You may already be aware of this but since the statute was dated 2010, I thought I would add that Vermont Senator Leahy co-authored a bill to aid post-conviction DNA testing. https://www.congress.gov/bill/114th-congress/senate-bill/2577

"Senator Leahy has long worked to eliminate wrongful convictions and improve the quality of indigent defense, through measures such as the Innocence Protection Act and the Gideon’s Promise Act. The Innocence Protection Act includes the Kirk Bloodsworth Post-Conviction DNA Testing Grant Program, which provides assistance to State and local law enforcement officials to ensure they have the necessary tools to find and convict criminals, while improving access to DNA testing for the wrongly convicted." https://www.leahy.senate.gov/issues/criminal-justice

Posted by: Debra Fulton | Oct 6, 2018 5:16:18 AM

Actually, 13 V.S.A. § 5561(e) states that "[n]o person shall file a petition requesting forensic DNA testing pursuant to this chapter if the person's conviction resulted from a plea agreement until after July 1, 2008."

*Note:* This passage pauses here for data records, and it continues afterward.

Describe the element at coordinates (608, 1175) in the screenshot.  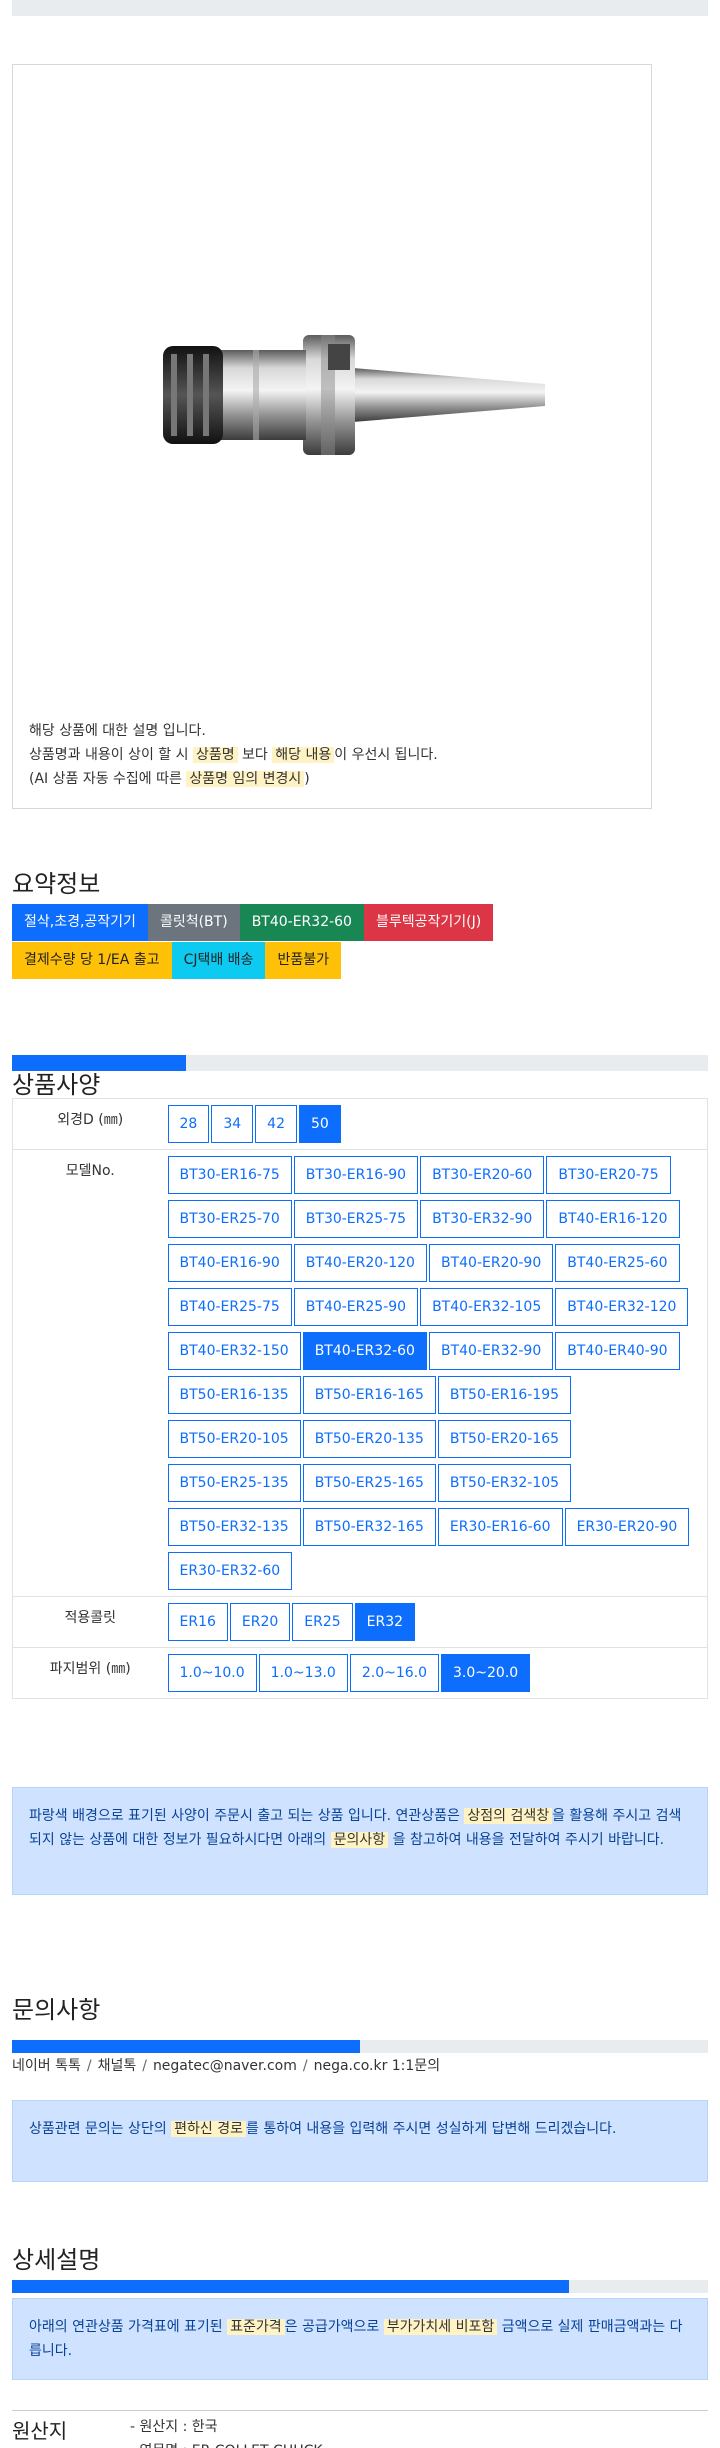
I see `spec-option-button: BT30-ER20-75` at that location.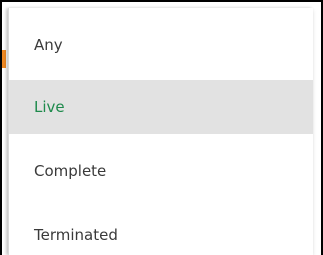 This screenshot has width=323, height=255. What do you see at coordinates (4, 59) in the screenshot?
I see `underlay-accent-bar` at bounding box center [4, 59].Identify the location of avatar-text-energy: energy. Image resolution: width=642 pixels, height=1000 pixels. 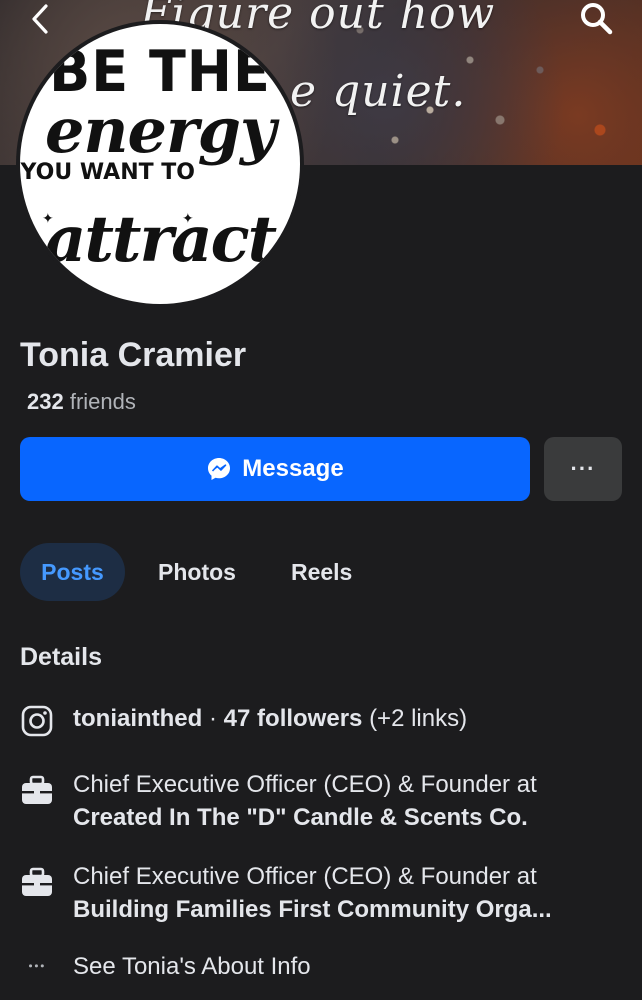
(160, 130).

Posted by: Josh Stern | Oct 8, 2018 11:46:42 AM

Debra: Thanks.

Josh: How do you read that? That pleading defendants can seek testing if their pleas occurred before or after 7/1/2008?

Posted by: Colin Miller | Oct 9, 2018 1:40:07 PM

My reading is that the cutoff is for the filing of petitions, not the time of the plea. Otherwise, there's no reason to have the word “until.” If the intent was to prevent petitions based on plea agreements entered into after 7/1/2008, the statute could simply have said “no person shall file a petition requesting forensic DNA testing pursuant to this chapter if the person's conviction resulted from a plea agreement after July 1, 2008 (or for clarity, “entered into after July 1, 2008”). Likewise, if the intent was to bar petitions based on earlier plea agreements, the statute could have said “no person shall file a petition requesting forensic DNA testing pursuant to this chapter if the person's conviction resulted from a plea agreement entered into before July 1, 2008.” The word “until” here serves to modify the verb phrase “file a petition.” Thus, as far as I can tell, after July 1, 2008, pleading defendants can seek forensic testing no matter when they entered into their plea. Maybe the legislature was concerned about the courts having to handle a flood of petitions (given, as you noted, that the vast majority of convictions are from plea agreements) before they were given time to prepare?

It does seem to me, though, that the statute clearly allows for pleading defendants generally to seek relief. The section you quoted probably contains the references to a trial not because that is a prerequisite for relief, but because that section is dealing specifically with disqualification of judges and is not setting limits for permissible petitions. A judge is more likely biased if they presided over a trial, contested sentencing or motion hearing than if they simply accepted a change of plea. Other than the time limit, the only general prerequisites for a petition are that a person be convicted of a qualifying crime (and there’s no distinction between conviction with or without trial) and that the petitioner certify their actual innocence and the facts in the petition, and allege facts showing that testing may be material to their claim of innocence. Just because they pled guilty, doesn’t mean they can’t claim innocence now.